Le spécialiste de droit de l'environnement et militant des droits de l'homme Alexandre Kachoumov est convaincu que la nouvelle législation affaiblit les droits démocratiques des citoyens bulgares. Photo: Fonds «Programme d'accès à l'information». Reproduction autorisée.

Selon les termes de Me Kachoumov, qui dirige le département juridique du Programme d'accès à l'information, ces amendements sont le coup le plus sévère porté aux droits des citoyens depuis plus de vingt ans. «C'est une question de contrôle judiciaire, sur lequel sont basés les droits fondamentaux de la personne — taxes, permis, projets, etc.», explique-t-il.

Le président bulgare Roumen Radev a lui aussi mis en question les récents amendements à l'APC, arguant que «c'est dans les relations des citoyens et des personnes morales avec les organes de l'État que le manque de justice se fait le plus sentir».

Le président Radev est en désaccord avec les nouvelles dispositions sur les délibérations à huis clos. Selon les paroles du chef de l’État, le principe de l'audience publique a une fonction double. D'une part, il garantit des délibérations équitables, où les parties ont le droit non seulement d'être présentes en personne mais aussi d'être protégées des dérives d'une justice qui se tiendrait à l'abri des regards. D'autre part, ce principe assure aux citoyens la réception et la diffusion de l'information.

Pour justifier son veto, M. Radev a également exprimé la crainte que l'augmentation des frais limite considérablement les possibilités, pour les citoyens et les personnes morales, de porter plainte en cas d'acte illégal de l'administration. Il se dit aussi particulièrement préoccupé par le fait que le coût d'une procédure en appel pour contester une décision de justice dans le cadre d'une affaire impactant l’environnement est désormais entièrement laissé à l'appréciation de la cour. Quant à l'introduction d'une taxe proportionnelle, elle rendra ces procédures financièrement inaccessibles.

Le 13 septembre, l'assemblée nationale a rejeté le veto de M. Radev à une écrasante majorité. Avec 146 voix pour, 69 contre et aucune abstention, les députés ont largement soutenu ces modifications. Les représentants du Parti socialiste bulgare, dans l'opposition, ont aussitôt fait part de leur intention de saisir la Cour constitutionnelle.

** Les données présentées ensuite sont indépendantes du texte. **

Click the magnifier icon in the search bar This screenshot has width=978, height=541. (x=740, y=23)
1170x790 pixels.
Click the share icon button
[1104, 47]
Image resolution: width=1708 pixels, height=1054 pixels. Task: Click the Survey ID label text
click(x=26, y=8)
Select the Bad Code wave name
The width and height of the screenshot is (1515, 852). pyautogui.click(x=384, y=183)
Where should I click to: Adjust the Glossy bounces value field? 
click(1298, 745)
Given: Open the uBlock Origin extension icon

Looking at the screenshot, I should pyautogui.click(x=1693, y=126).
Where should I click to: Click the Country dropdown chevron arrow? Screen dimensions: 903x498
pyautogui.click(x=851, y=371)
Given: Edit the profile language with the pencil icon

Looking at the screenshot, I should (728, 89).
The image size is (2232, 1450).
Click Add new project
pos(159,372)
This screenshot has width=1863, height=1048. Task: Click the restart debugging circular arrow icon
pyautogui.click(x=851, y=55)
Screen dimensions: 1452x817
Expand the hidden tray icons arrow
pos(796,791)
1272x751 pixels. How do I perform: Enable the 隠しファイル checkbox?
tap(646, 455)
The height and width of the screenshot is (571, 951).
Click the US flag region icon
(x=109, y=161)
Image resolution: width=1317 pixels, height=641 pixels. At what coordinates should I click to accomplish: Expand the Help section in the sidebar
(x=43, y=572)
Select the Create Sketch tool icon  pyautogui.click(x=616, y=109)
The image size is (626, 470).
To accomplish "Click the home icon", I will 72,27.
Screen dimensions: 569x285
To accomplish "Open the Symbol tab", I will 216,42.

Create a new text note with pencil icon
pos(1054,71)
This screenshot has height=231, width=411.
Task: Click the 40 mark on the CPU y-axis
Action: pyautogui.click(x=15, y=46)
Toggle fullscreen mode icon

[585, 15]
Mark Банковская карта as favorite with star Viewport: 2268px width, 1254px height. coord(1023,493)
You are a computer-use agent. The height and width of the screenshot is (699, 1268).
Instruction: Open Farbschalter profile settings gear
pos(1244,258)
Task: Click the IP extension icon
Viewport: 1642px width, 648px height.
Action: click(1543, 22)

L'annulation de l'étude dl'impact sur l'environnement du nouveau site de stockage des déchets radioactifs de la centrale nucléaire bulgare de Kozlodouy (photo Gogo89873 / Wikipédia) fait partie de ces cas où la justice administrative a fait obstacle aux droits de la personne et aux principes de la défense de l'environnement.

Commentant les nouvelles dispositions, Me Kachoumov a averti que les administrations locales auraient désormais plus facilement gain de cause contre les simples citoyens. Il estime que le coût plus élevé des procédures en appel, l'annulation de certains recours et les audiences à huis clos ne servent qu'un seul but : ménager la possibilité d'un arbitraire administratif et d'un régime à tendances tyranniques.

Dès 2017, des représentants de la société civile bulgare tel le Programme d'accès à l'information (AIP) se sont prononcés contre ces amendements au Code de procédure administrative. Ils continuent à penser que cette décision aura des effets négatifs durables sur l’État de droit dans le pays. Nous suivrons attentivement les prochains développements pour savoir qui va payer la facture.